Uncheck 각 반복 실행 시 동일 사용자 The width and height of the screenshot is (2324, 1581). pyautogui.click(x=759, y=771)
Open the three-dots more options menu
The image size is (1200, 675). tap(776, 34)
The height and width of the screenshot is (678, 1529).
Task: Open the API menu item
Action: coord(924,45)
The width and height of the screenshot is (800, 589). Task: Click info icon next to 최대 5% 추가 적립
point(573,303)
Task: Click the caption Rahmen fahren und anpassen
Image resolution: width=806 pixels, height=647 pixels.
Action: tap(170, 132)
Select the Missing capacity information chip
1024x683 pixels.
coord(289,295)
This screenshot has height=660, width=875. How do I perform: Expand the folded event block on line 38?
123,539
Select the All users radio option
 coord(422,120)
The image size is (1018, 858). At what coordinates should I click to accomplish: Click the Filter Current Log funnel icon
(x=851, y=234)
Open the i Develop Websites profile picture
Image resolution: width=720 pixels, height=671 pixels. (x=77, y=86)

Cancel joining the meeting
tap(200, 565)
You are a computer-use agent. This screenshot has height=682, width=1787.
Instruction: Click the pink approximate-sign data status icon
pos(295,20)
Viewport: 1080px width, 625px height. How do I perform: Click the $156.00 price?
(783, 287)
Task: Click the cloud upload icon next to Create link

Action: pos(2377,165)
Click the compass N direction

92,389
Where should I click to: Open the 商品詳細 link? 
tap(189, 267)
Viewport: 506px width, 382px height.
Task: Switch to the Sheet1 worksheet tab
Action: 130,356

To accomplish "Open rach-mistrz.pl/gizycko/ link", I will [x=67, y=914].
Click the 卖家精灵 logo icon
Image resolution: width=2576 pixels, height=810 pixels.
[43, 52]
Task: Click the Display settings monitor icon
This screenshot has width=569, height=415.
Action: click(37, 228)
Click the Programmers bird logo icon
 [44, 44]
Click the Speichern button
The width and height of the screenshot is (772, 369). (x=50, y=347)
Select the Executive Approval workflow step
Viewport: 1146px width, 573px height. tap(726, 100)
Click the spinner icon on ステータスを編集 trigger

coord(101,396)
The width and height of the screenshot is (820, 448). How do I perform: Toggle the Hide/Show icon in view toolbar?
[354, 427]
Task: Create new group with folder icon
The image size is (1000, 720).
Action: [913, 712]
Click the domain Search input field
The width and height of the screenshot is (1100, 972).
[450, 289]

STATED GOAL → Rewrite the material above, putting "Save" wherever "Speichern" appears and keeping every other line unchanged.

EXPECTED ANSWER →
Uncheck 각 반복 실행 시 동일 사용자 The width and height of the screenshot is (2324, 1581). pyautogui.click(x=759, y=771)
Open the three-dots more options menu
The image size is (1200, 675). tap(776, 34)
The height and width of the screenshot is (678, 1529).
Task: Open the API menu item
Action: coord(924,45)
The width and height of the screenshot is (800, 589). Task: Click info icon next to 최대 5% 추가 적립
point(573,303)
Task: Click the caption Rahmen fahren und anpassen
Image resolution: width=806 pixels, height=647 pixels.
Action: tap(170, 132)
Select the Missing capacity information chip
1024x683 pixels.
coord(289,295)
This screenshot has height=660, width=875. How do I perform: Expand the folded event block on line 38?
123,539
Select the All users radio option
 coord(422,120)
The image size is (1018, 858). At what coordinates should I click to accomplish: Click the Filter Current Log funnel icon
(x=851, y=234)
Open the i Develop Websites profile picture
Image resolution: width=720 pixels, height=671 pixels. (x=77, y=86)

Cancel joining the meeting
tap(200, 565)
You are a computer-use agent. This screenshot has height=682, width=1787.
Instruction: Click the pink approximate-sign data status icon
pos(295,20)
Viewport: 1080px width, 625px height. How do I perform: Click the $156.00 price?
(783, 287)
Task: Click the cloud upload icon next to Create link

Action: pos(2377,165)
Click the compass N direction

92,389
Where should I click to: Open the 商品詳細 link? 
tap(189, 267)
Viewport: 506px width, 382px height.
Task: Switch to the Sheet1 worksheet tab
Action: 130,356

To accomplish "Open rach-mistrz.pl/gizycko/ link", I will [x=67, y=914].
Click the 卖家精灵 logo icon
Image resolution: width=2576 pixels, height=810 pixels.
[43, 52]
Task: Click the Display settings monitor icon
This screenshot has width=569, height=415.
Action: click(37, 228)
Click the Programmers bird logo icon
 [44, 44]
Click the Save button
The width and height of the screenshot is (772, 369). (x=50, y=347)
Select the Executive Approval workflow step
Viewport: 1146px width, 573px height. tap(726, 100)
Click the spinner icon on ステータスを編集 trigger

coord(101,396)
The width and height of the screenshot is (820, 448). How do I perform: Toggle the Hide/Show icon in view toolbar?
[354, 427]
Task: Create new group with folder icon
The image size is (1000, 720).
Action: [913, 712]
Click the domain Search input field
The width and height of the screenshot is (1100, 972).
[450, 289]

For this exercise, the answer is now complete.